A cura di Marzio Scaglioni e Paola Barresi
Con la Circolare n. 45/2021 del 19 marzo, l’INPS aggiorna le istruzioni operative per il riconoscimento, in via riproporzionata, dei tre giorni di permesso mensili a favore dei lavoratori che assistono familiari disabili nei casi di lavoro part-time verticale o misto.
Come noto, l’art. 33, legge n. 104/1992 riconosce al lavoratore dipendente, pubblico o privato, che assiste persona con handicap in situazione di gravità, coniuge, parente o affine entro il secondo grado, ovvero entro il terzo grado qualora i genitori o il coniuge della persona con handicap abbiano compiuto i sessantacinque anni di età oppure siano anche essi affetti da patologie invalidanti, il diritto a fruire di tre giorni di permesso mensile retribuito dall’Istituto previdenziale e coperto da contribuzione figurativa, anche in maniera continuativa.
Negli ultimi anni si è discusso a lungo sulla legittimità o meno del riproporzionamento nella misura di due, invece che tre, di detti permessi mensili nell’ambito del part-time, con diverse prese di posizione nella prassi istituzionale e giurisprudenziale.
Con il più recente Messaggio n. 3114/2018 l’INPS coglieva l’occasione di ribadire le regole di riproporzionamento dei giorni di permesso da riconoscere ai lavoratori part time “in ragione della ridotta entità della prestazione lavorativa”, ex. art 7, d.lgs. n. 81/2015, secondo il principio di non discriminazione.
Di diversa opinione la giurisprudenza della Suprema Corte che con le sentenze n. 22925/2017 e n. 4069/2018 interpretava le norme di riferimento a favore del lavoratore part-time, considerando i permessi strumento di politica socio-assistenziale che mirano a favorire l’assistenza alla persona affetta da handicap grave in ambito familiare, quale diritto fondamentale dell’individuo (art. 32 Cost.) e rientrante in quanto tale tra i diritti inviolabili garantiti all’uomo (art. 2 Cost.).

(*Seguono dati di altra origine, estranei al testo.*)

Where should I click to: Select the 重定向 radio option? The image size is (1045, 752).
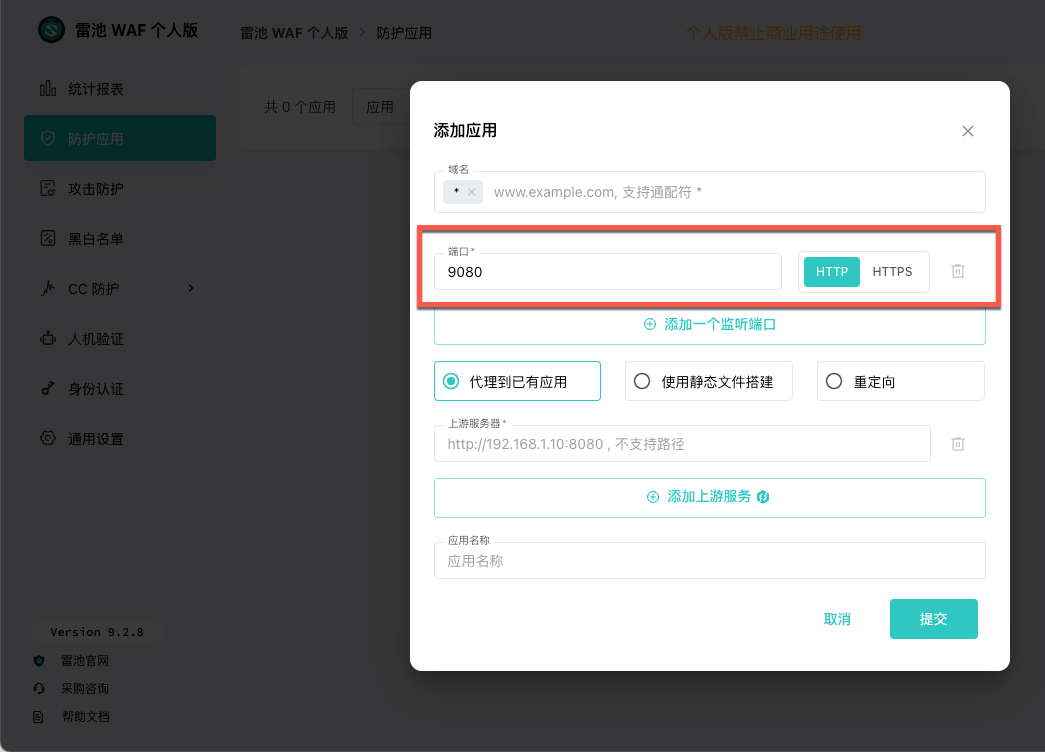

Le ragioni della Corte si basavano su un’analisi accurata dell’art. 4, d.lgs. n. 61/2000 che distingueva tra i diritti del lavoratore part-time e i relativi trattamenti economici, contemplando la possibilità di una compressione della misura solo per questi ultimi e non anche per la sfera giuridica di diritti del lavoratore. Infatti, si distingueva fra quegli istituti che hanno una connotazione patrimoniale e che si pongono in stretta corrispettività con la durata della prestazione lavorativa, ammettendone il riproporzionamento, ed istituti riconducibili ad un ambito di diritti a connotazione non strettamente patrimoniale, che si è inteso salvaguardare da qualsiasi riduzione connessa alla minore entità della durata della prestazione lavorativa.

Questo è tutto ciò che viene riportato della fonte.